*** The input ***

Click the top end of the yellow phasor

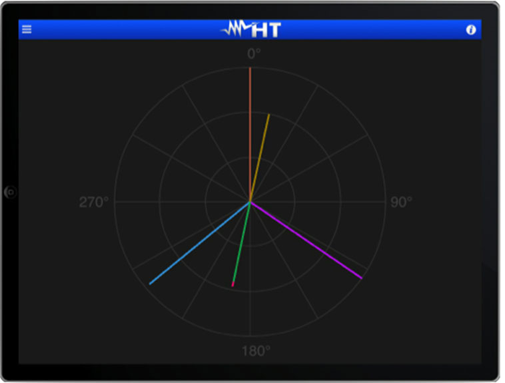pos(268,115)
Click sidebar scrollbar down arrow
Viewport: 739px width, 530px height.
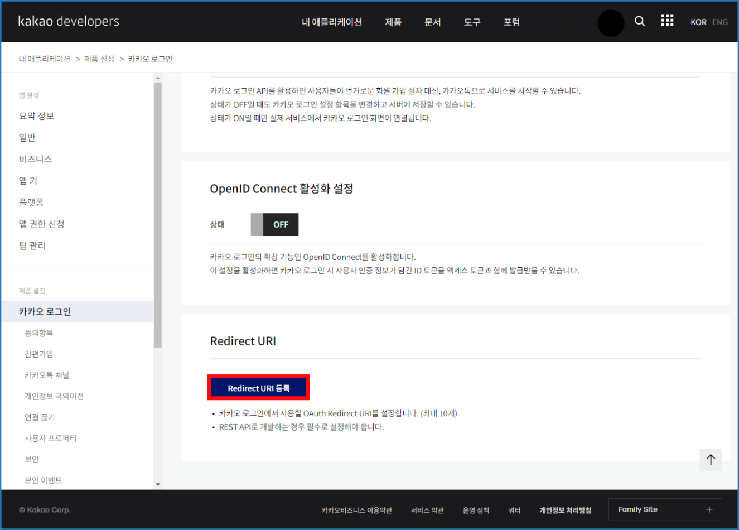[x=158, y=484]
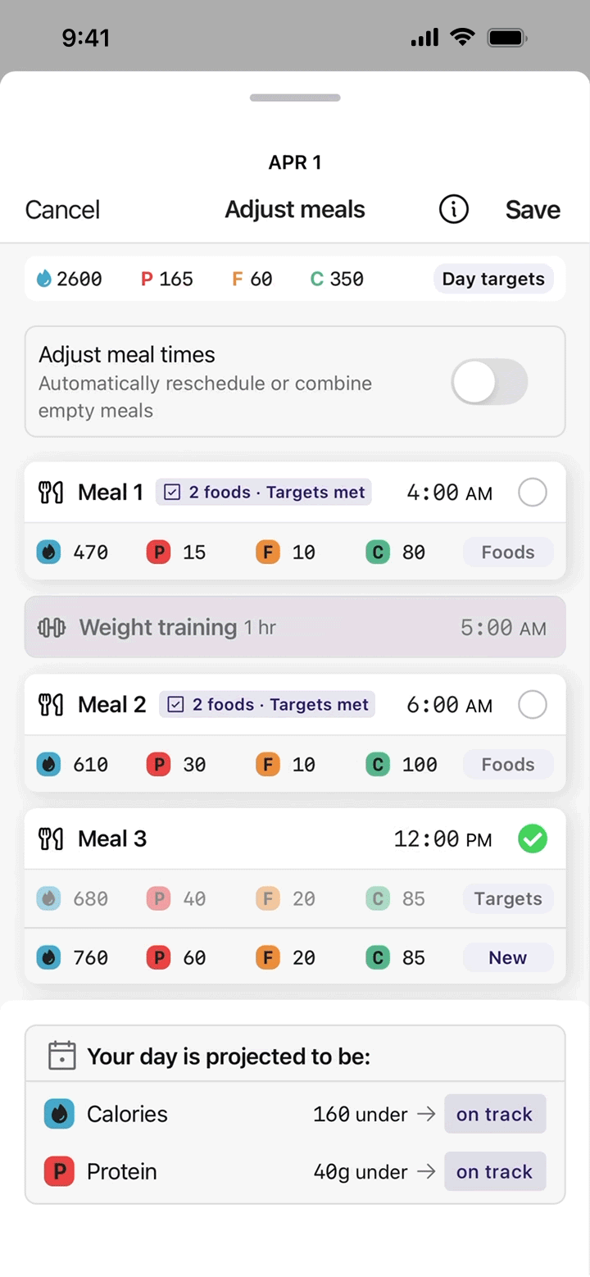This screenshot has height=1277, width=590.
Task: Tap the calendar icon in projection card
Action: [62, 1056]
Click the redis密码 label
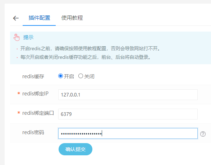211x165 pixels. [33, 132]
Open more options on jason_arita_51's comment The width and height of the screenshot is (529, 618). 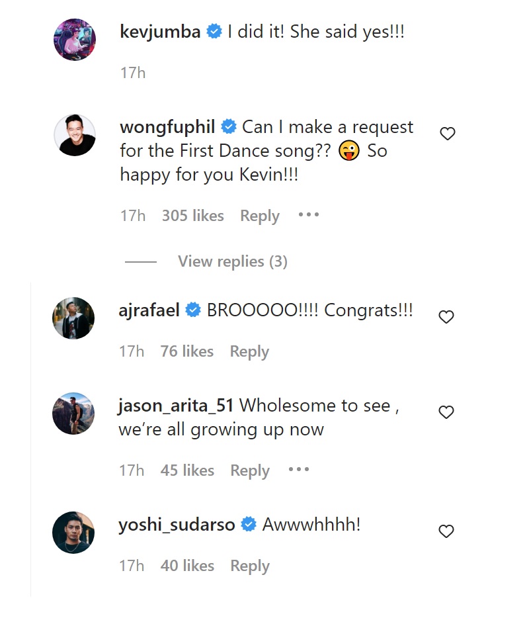[x=298, y=470]
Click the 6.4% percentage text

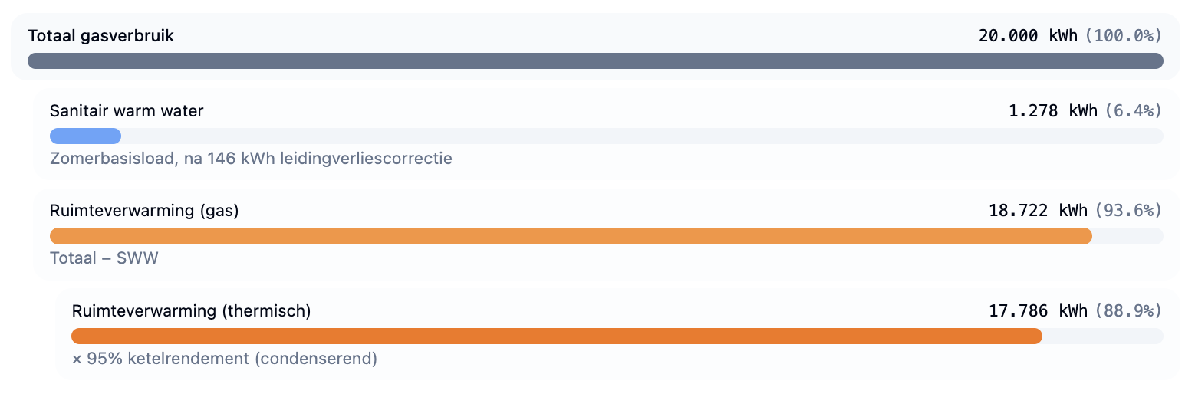1134,111
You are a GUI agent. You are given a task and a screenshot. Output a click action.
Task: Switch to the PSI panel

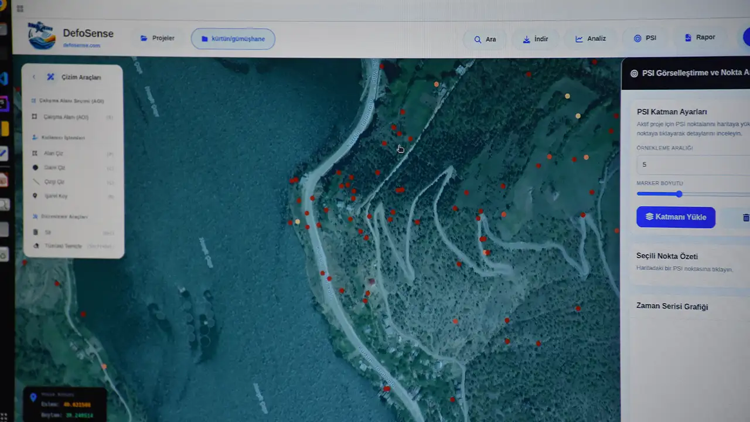(645, 38)
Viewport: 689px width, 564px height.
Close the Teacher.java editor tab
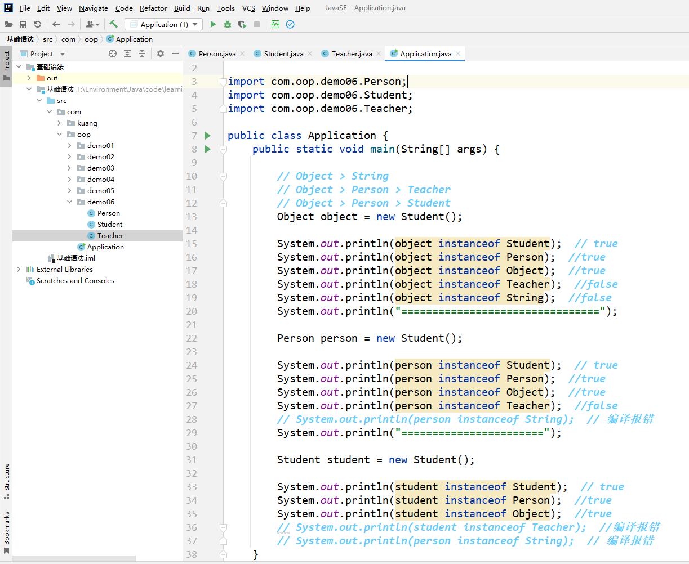pyautogui.click(x=379, y=53)
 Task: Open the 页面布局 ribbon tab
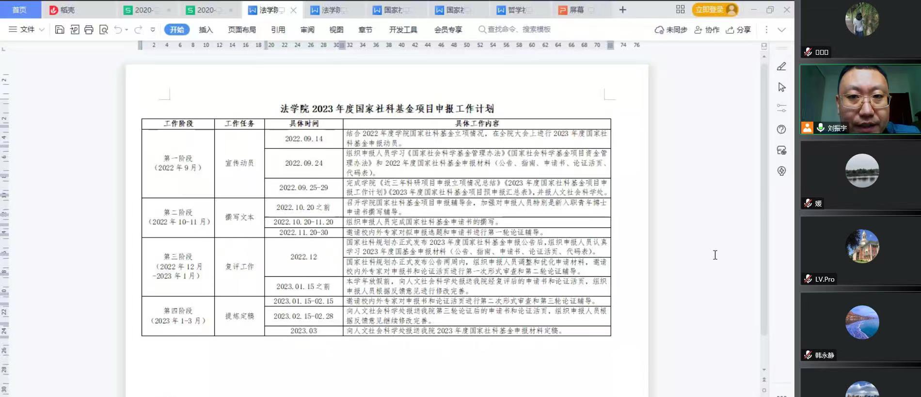tap(242, 30)
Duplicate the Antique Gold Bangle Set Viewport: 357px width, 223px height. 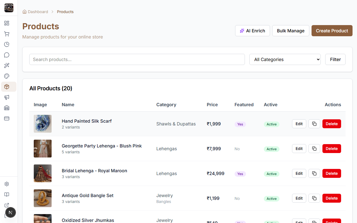point(314,198)
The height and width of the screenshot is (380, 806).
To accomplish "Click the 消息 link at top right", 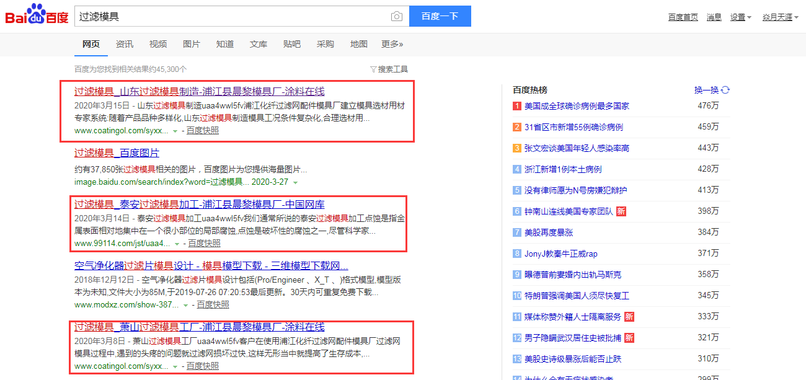I will point(714,17).
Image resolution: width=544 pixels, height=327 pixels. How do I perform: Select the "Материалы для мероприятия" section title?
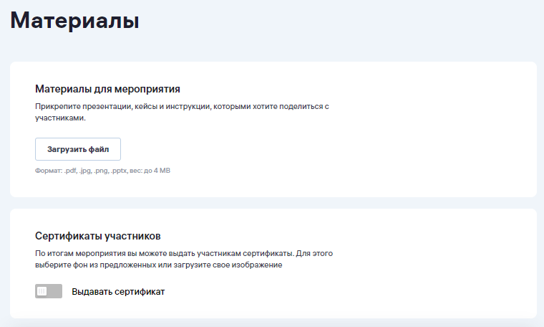tap(107, 89)
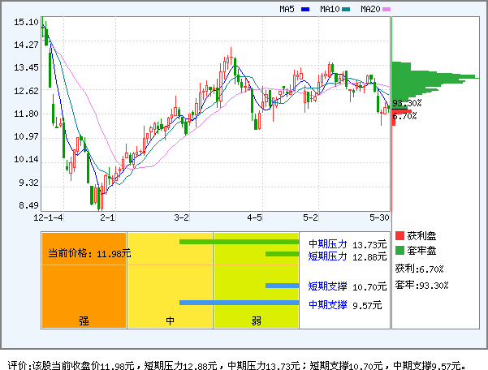Open the 中期支撑 link
This screenshot has width=488, height=370.
pyautogui.click(x=327, y=305)
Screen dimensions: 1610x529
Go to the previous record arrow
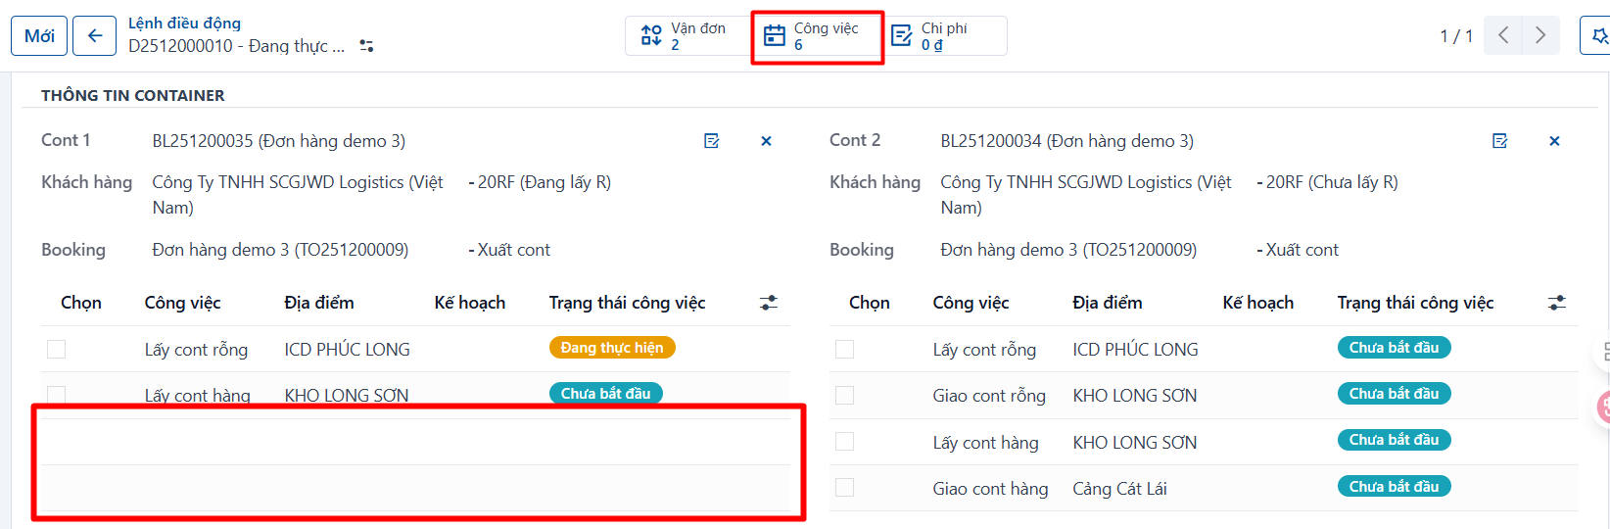coord(1503,35)
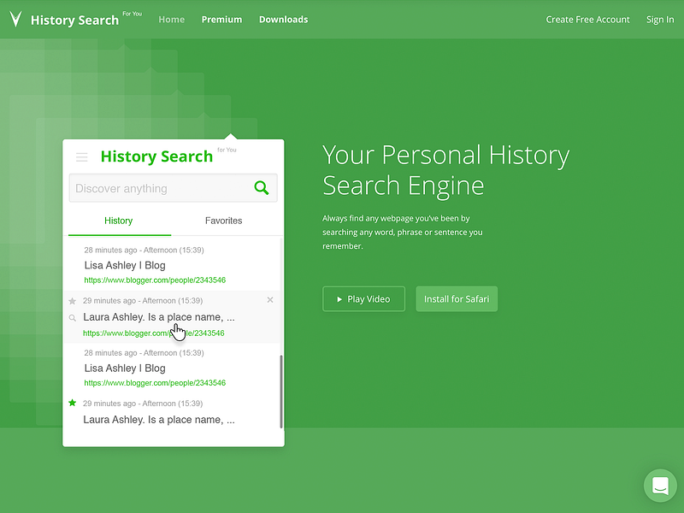Click Install for Safari
684x513 pixels.
[457, 298]
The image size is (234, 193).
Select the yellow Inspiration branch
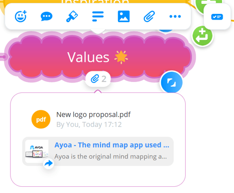tap(95, 2)
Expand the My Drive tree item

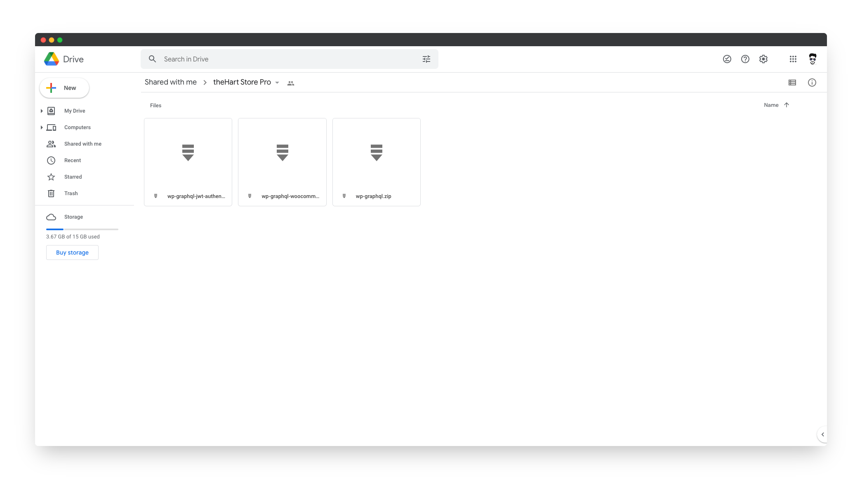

***

*To do:*
Skip the pictures and retype exactly the lines from the one that contains "Screen dimensions: 1610x529" to the last line of the records.

*Task solution:*
Screen dimensions: 1610x529
Go to the previous record arrow
coord(1503,35)
Click Install for Safari
684x513 pixels.
[457, 298]
The image size is (234, 193).
Select the yellow Inspiration branch
tap(95, 2)
Expand the My Drive tree item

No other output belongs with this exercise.